= Beginning of Section =

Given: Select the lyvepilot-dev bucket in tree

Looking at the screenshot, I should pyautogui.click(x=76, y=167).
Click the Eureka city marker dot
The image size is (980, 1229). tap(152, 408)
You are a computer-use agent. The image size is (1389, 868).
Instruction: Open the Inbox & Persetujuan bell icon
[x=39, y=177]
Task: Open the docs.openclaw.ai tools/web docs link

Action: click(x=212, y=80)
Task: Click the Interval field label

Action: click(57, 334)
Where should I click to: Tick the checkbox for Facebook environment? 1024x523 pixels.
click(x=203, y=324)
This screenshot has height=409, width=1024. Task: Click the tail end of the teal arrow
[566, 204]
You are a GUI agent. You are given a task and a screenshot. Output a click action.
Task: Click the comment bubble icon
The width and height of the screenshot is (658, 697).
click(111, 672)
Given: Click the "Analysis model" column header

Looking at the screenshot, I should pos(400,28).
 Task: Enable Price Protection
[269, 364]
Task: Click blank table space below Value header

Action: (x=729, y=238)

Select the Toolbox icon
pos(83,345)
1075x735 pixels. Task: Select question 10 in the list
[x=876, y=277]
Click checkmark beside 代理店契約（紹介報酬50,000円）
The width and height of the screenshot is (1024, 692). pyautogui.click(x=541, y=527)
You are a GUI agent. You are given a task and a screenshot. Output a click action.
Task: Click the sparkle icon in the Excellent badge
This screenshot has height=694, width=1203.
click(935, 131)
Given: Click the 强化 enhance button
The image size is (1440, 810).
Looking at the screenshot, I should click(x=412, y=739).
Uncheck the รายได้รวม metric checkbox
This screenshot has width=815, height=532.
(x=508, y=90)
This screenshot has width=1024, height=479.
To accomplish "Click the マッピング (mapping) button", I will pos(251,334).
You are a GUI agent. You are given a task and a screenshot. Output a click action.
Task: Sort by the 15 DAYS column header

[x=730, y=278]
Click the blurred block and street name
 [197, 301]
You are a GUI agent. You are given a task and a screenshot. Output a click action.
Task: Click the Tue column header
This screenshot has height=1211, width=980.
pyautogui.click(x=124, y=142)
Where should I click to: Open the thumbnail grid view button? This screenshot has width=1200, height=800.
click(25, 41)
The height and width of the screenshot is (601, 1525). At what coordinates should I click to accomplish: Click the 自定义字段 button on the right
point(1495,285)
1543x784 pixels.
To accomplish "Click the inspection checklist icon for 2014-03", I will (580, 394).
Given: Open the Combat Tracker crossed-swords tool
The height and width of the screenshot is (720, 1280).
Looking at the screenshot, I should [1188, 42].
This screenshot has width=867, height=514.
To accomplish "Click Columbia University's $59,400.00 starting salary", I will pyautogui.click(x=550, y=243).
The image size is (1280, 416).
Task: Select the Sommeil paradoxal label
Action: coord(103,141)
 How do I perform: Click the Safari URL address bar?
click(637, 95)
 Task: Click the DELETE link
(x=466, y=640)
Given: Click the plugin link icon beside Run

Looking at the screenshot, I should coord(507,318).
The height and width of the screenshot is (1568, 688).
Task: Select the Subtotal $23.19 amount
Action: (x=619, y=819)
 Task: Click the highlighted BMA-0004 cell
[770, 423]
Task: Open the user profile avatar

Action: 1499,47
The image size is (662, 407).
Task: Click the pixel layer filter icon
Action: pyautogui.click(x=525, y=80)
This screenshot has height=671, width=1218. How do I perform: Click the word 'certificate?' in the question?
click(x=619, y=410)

= End of Section =

THE TASK —
Nothing in the data may be left out. Copy all of it exactly.

EXERCISE SOLUTION —
Given: Select the lyvepilot-dev bucket in tree

Looking at the screenshot, I should pyautogui.click(x=76, y=167).
Click the Eureka city marker dot
The image size is (980, 1229). tap(152, 408)
You are a computer-use agent. The image size is (1389, 868).
Instruction: Open the Inbox & Persetujuan bell icon
[x=39, y=177]
Task: Open the docs.openclaw.ai tools/web docs link

Action: click(x=212, y=80)
Task: Click the Interval field label

Action: click(57, 334)
Where should I click to: Tick the checkbox for Facebook environment? 1024x523 pixels.
click(x=203, y=324)
This screenshot has height=409, width=1024. Task: Click the tail end of the teal arrow
[566, 204]
You are a GUI agent. You are given a task and a screenshot. Output a click action.
Task: Click the comment bubble icon
The width and height of the screenshot is (658, 697).
click(111, 672)
Given: Click the "Analysis model" column header

Looking at the screenshot, I should pos(400,28).
 Task: Enable Price Protection
[269, 364]
Task: Click blank table space below Value header

Action: (x=729, y=238)

Select the Toolbox icon
pos(83,345)
1075x735 pixels. Task: Select question 10 in the list
[x=876, y=277]
Click checkmark beside 代理店契約（紹介報酬50,000円）
The width and height of the screenshot is (1024, 692). pyautogui.click(x=541, y=527)
You are a GUI agent. You are given a task and a screenshot. Output a click action.
Task: Click the sparkle icon in the Excellent badge
This screenshot has height=694, width=1203.
click(935, 131)
Given: Click the 强化 enhance button
The image size is (1440, 810).
Looking at the screenshot, I should click(x=412, y=739).
Uncheck the รายได้รวม metric checkbox
This screenshot has width=815, height=532.
(x=508, y=90)
This screenshot has width=1024, height=479.
To accomplish "Click the マッピング (mapping) button", I will pos(251,334).
You are a GUI agent. You are given a task and a screenshot. Output a click action.
Task: Sort by the 15 DAYS column header

[x=730, y=278]
Click the blurred block and street name
 [197, 301]
You are a GUI agent. You are given a task and a screenshot. Output a click action.
Task: Click the Tue column header
This screenshot has height=1211, width=980.
pyautogui.click(x=124, y=142)
Where should I click to: Open the thumbnail grid view button? This screenshot has width=1200, height=800.
click(25, 41)
The height and width of the screenshot is (601, 1525). At what coordinates should I click to accomplish: Click the 自定义字段 button on the right
point(1495,285)
1543x784 pixels.
To accomplish "Click the inspection checklist icon for 2014-03", I will (580, 394).
Given: Open the Combat Tracker crossed-swords tool
The height and width of the screenshot is (720, 1280).
Looking at the screenshot, I should [1188, 42].
This screenshot has width=867, height=514.
To accomplish "Click Columbia University's $59,400.00 starting salary", I will pyautogui.click(x=550, y=243).
The image size is (1280, 416).
Task: Select the Sommeil paradoxal label
Action: coord(103,141)
 How do I perform: Click the Safari URL address bar?
click(637, 95)
 Task: Click the DELETE link
(x=466, y=640)
Given: Click the plugin link icon beside Run

Looking at the screenshot, I should coord(507,318).
The height and width of the screenshot is (1568, 688).
Task: Select the Subtotal $23.19 amount
Action: (x=619, y=819)
 Task: Click the highlighted BMA-0004 cell
[770, 423]
Task: Open the user profile avatar

Action: 1499,47
The image size is (662, 407).
Task: Click the pixel layer filter icon
Action: pyautogui.click(x=525, y=80)
This screenshot has height=671, width=1218. How do I perform: Click the word 'certificate?' in the question?
click(x=619, y=410)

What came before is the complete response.